MVCC
Multi-Version Concurrency Control
The DBMS maintains multiple physical versions of a single logical object in the database. When a transaction writes to an object, the DBMS creates a new version of that object. When a transaction reads an object, it reads the newest version that existed when the transaction started.
The key properties: Writers don’t block the readers. Readers don’t block the writers. Read-only transactions can read a consistent snapshot without acquiring locks. Timestamps are used to determine visibility. It supports time-travel queries.
Version storage will help DBMS decide how to store different physical versions of a logical object. The DBMS uses the tuple’s pointer field to create a version chain per logical tuple. Indexes always point to the head of the chain. A thread traverses chain until you find the version thats visible to you.
- Append-Only Storage – New versions are appended to the same table space.
- Oldest-To-Newest (O2N): Append new version to end of chain, look-ups require entire chain traversal.

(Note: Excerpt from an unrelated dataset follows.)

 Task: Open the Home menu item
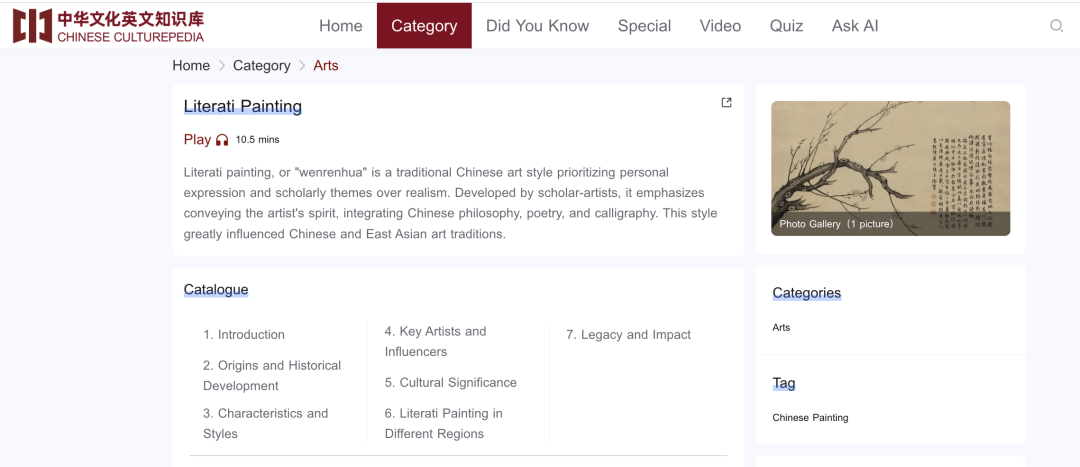pos(340,26)
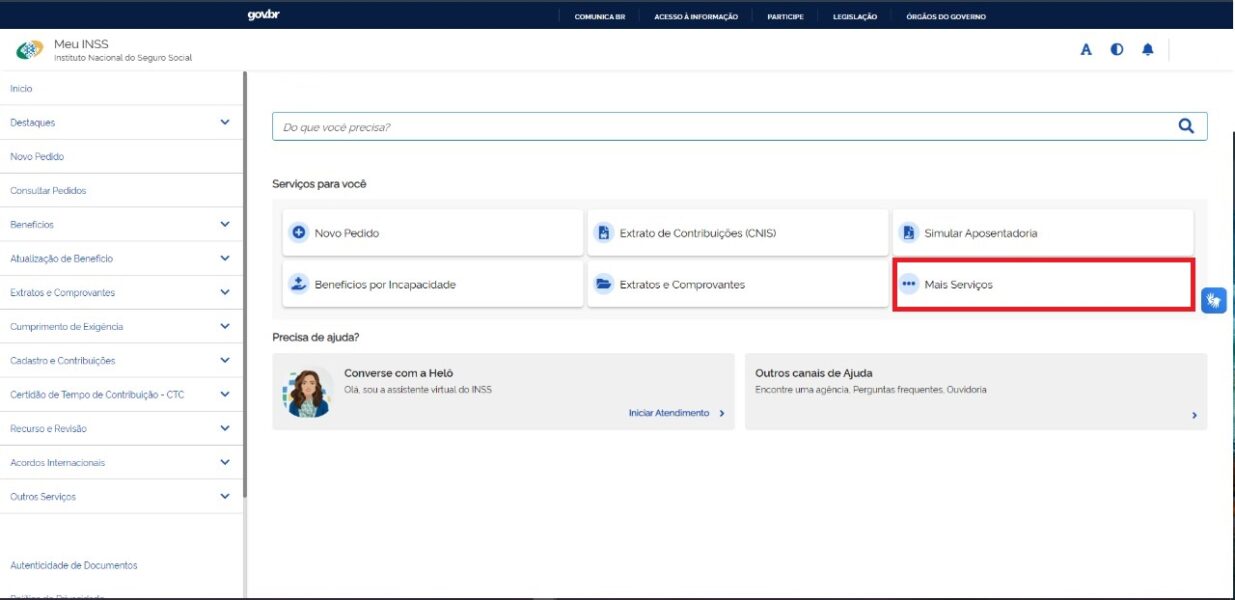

- Newest-To-Oldest (N2O): Head of chain is newest, look-ups are quick, but indexes need to be up- dated every version.
- Time-Travel Storage – Old versions are copied to separate table space.
- Delta Storage – The original values of the modified attributes are copied into a separate delta record space.
Garbage Collection: The DBMS needs to remove reclaimable physical versions from the database over time.
- Tuple Level Garbage Collection – Find old versions by examining tuples directly
- Background Vacuuming: Separate threads periodically scan the table and look for reclaimable ver- sions, works with any version storage scheme.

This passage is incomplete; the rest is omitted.